(small) samples versus alternative (big) data sources
Those of you who already have attended a meetup of the Brussels Data Science Community know that, besides excellent talks, those meetups are fun because of the traditional drinks afterwards. So after the last meetup we were on our way to a bar on the campus of the University of Brussels and I had this chat with @KrisPeeters from Dataminded. Now if you are expecting wild stories about beer and loose women (or loose men for that matter), I'm afraid I'll have to disappoint you. Instead we discussed ... sampling. Kris was questioning whether typical sample sizes market research companies work with (say in the hundreds or a few thousand at the max) still matter these days, given that we have other sources that give us much larger quantities of data. I told him everything depends on the (business) question the client has.
To start with we can look at history to answer this question. In 1936 the Literary Digest poll had a sample size in the millions. But, obviously, that sample wasn’t representative because it only consisted of its readers. They predicted that Republican Alf Landon would beat Democrat Franklin D. Roosevelt. Roosevelt won in one of the largest landslides ever.
A more recent example is a study that claimed that the Dutch are the best non-native English speakers. This was debunked in http://peilingpraktijken.nl/weblog/2016/11/beheersen-nederlanders-de-engelse-taal-echt-het-best/ (Dutch). Even though the sample size was 950,000 (in 72 countries) statistician Jelke Bethlehem, a Dutch national himself, concluded that the sample was not representative and did not allow to draw the conclusions that the researchers had claimed.
Of course samples can and are biased as well. But there is a difference: Samples are constructed specifically with a research question in mind, and often are designed to be unbiased. Big data or other sources of data are often created for other reasons than research questions. As a consequence big data might have some disadvantages that are not offset by its bigger size.
Take this hypothetical example. Say you have a population consisting of N=10,000,000 individuals and you want to estimate the proportion of people that watched a certain TV show. Say that you have an unbiased sample of size $n=1,000$ and that you find that 100 of them watched the television show. So, with 95% confidence, you would estimate p=0.10 with a margin of error of $z_{\alpha / 2} \times \sqrt{{pq\over n}}= 1.96 \times \sqrt{{0.1 \times 0.9 \over 1,000}}= 0.01859$, which amounts to an confidence interval in absolute figures from 814,058 to 1,185,942. Suppose your friend has an alternative datasource with $N'=6,000,000$, so for those you know exactly whether they watched or not, with no sample error at all, so no confidence interval (unless you are a Bayesian, but that's another story). Now you know the exact number of people who watched from the 6,000,000. For simplicity's sake assume this is 600,000. To be fair, you know nothing about the remaining $N''=4,000,000$ , but you could assume that since your subpopulation is so big, they will be close to what you already have.

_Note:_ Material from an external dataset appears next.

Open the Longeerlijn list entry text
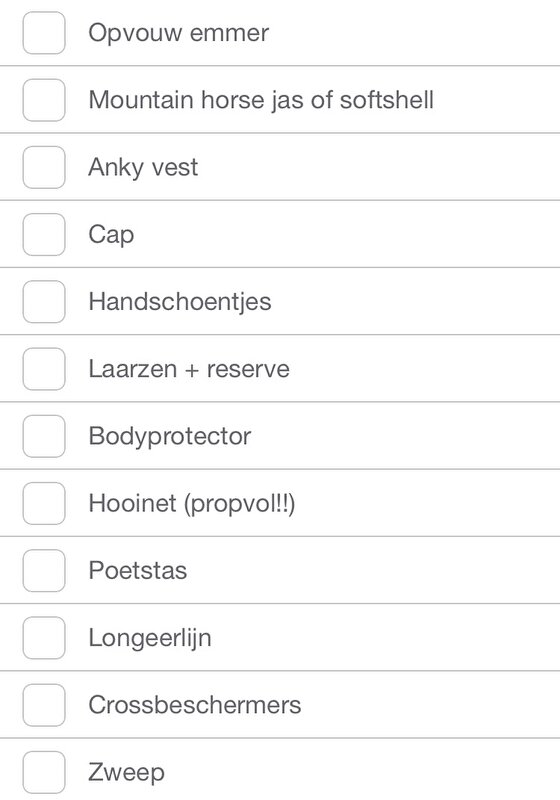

This effectively means that you consider the alternative data source as a very large sample of size $n'=6,000,000$. In this case the sample fraction is ${n' \over N}={6,000,000\over 10,000,000}=0.6$ which is pretty high, so you get an additional bonus because of finite population correction yielding a confidence interval between $p_-=p-z_{\alpha / 2} \times \sqrt{{pq\over n}} \times \sqrt{{N-n'\over N-1}}=0.09984$ and $p_+=p+z_{\alpha / 2} \times \sqrt{{pq\over n}} \times \sqrt{{N-n'\over N-1}}=0.10015$. In terms of absolute figures we end up with a confidence interval from 998,482 to 1,001,518, which is considerably more precise than the 814,058 and 1,185,942 we had in the case of $n=1000$. Of course, the crucial assumption is that we have considered the n'=6,000,000 to be representative for the whole population, which will seldom be the case. Indeed, it is very difficult to setup an unbiased sample, it is therefore not realistic to hope that an unbiased sample would pop up accidentally. As argued above, big data sources are often created for other reasons than research questions and hence we can not simply assume they are unbiased.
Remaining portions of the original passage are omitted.